The girl doesn’t notice the Child Protective Service worker and the detective that slip into the closet-like room, preparing to observe her interview. Ms. Tina comes down the stairs, and the loud groans of the wood signal the girl that someone’s coming. She’s in good hands; she just doesn’t realize it yet. I expect this next part—she doesn’t want to leave. She’s not done drawing her sunflower…she has to finish drawing her sunflower. That’s the thing with the playroom—it’s just a way station, and the kids don’t realize that they’ll have to leave it sooner rather than later. I want to tell her that everything’s going to be alright. Maybe she’ll believe me. Eventually, she sets her purple crayon on the desk and follows Ms. Tina into the interview room. This is the hardest part; if she can just make it through this, her journey of healing can begin. Over the past thirteen years, I’ve heard thousands of children’s stories. Just this year, I have heard 298 stories. The calendar on my wall tells me that we’re barely over halfway through the year, and that just makes me sad.

The interview is hard; this girl’s been through a lot, but unfortunately, it’s nothing I haven’t heard before. She doesn’t trust Ms. Tina easily, but when she does, the truth comes out. And as she speaks, my floor, my walls, my ceiling, we absorb the pain. You all might wonder why I’ve started to look so old. Well, after thirteen years of absorbing thousands of stories filled with pain…that starts to take its toll.

Her tears stain the pillows on my couch, her words seeping into my memory. But I feel the weight that releases from her chest. It floats through my walls and disappears into the air. It’s just a small piece of that pain. It’ll take awhile for the pain to go away, and she might always have phantom pain. But for now, in this moment, that first little piece of fear has been taken away. Thank you, Tina.

On her way out, Raeann helps her choose a stuffed animal. Her eyes, puffy and red, focus on the shelves filled with a variety of animals until she stops. A small hand reaches out for a kangaroo and pulls it to her chest in a rush. No one sees my smile at her choice.

Her time with us is not over. She’ll become familiar with Raeann’s smile, and soon, she’ll meet one of our therapists, and together, they will work through all of the trauma, the pain, the tears, and the nightmares.

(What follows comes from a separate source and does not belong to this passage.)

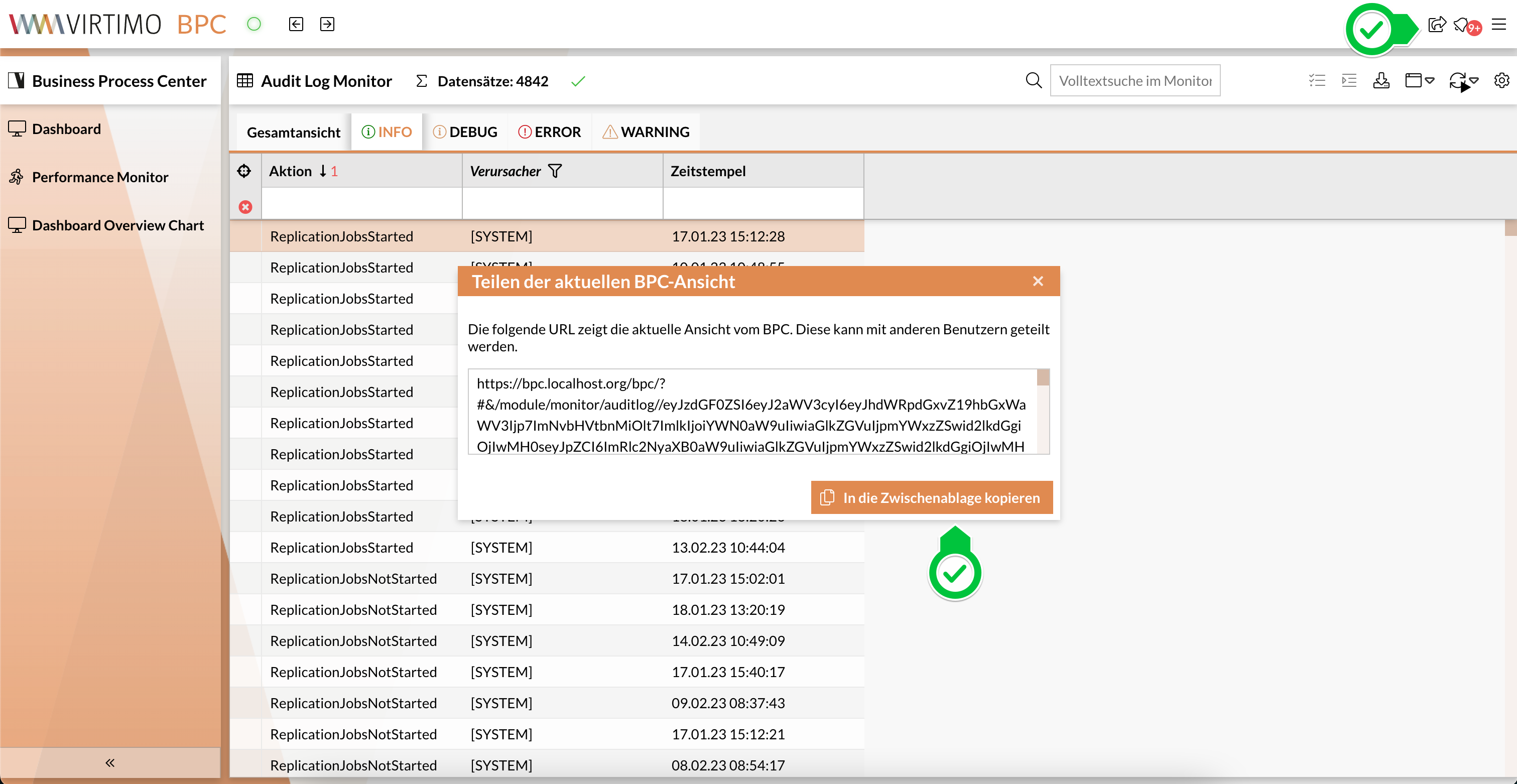This screenshot has height=784, width=1517.
Task: Collapse the left sidebar with double chevron
Action: [110, 763]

They will rid her mind of dark thoughts, of demeaning words, of the phantom pain. In my walls, she will find safety, healing, courage, love, friendship, and most importantly hope. She has hope for a bright future. It is her choice, and we will do whatever we can to help her.

As she walks out my front door, gripping the kangaroo as if her life depends on it, she turns around, looking back into my halls. I feel her trust, and I want to tell her that I heard her. Her story matters. I’ll always remember her. And now, with that kangaroo in hand, she’s taking her first steps forward into her new life, filled with hope.

I am New Hope. I’m the house on the corner. I’m the one place where thousands of one stories are told one time. I am safety, healing, courage, memory, openness, humility, faith. I am history, and I will forever hold the stories of the abused children in my hallowed halls.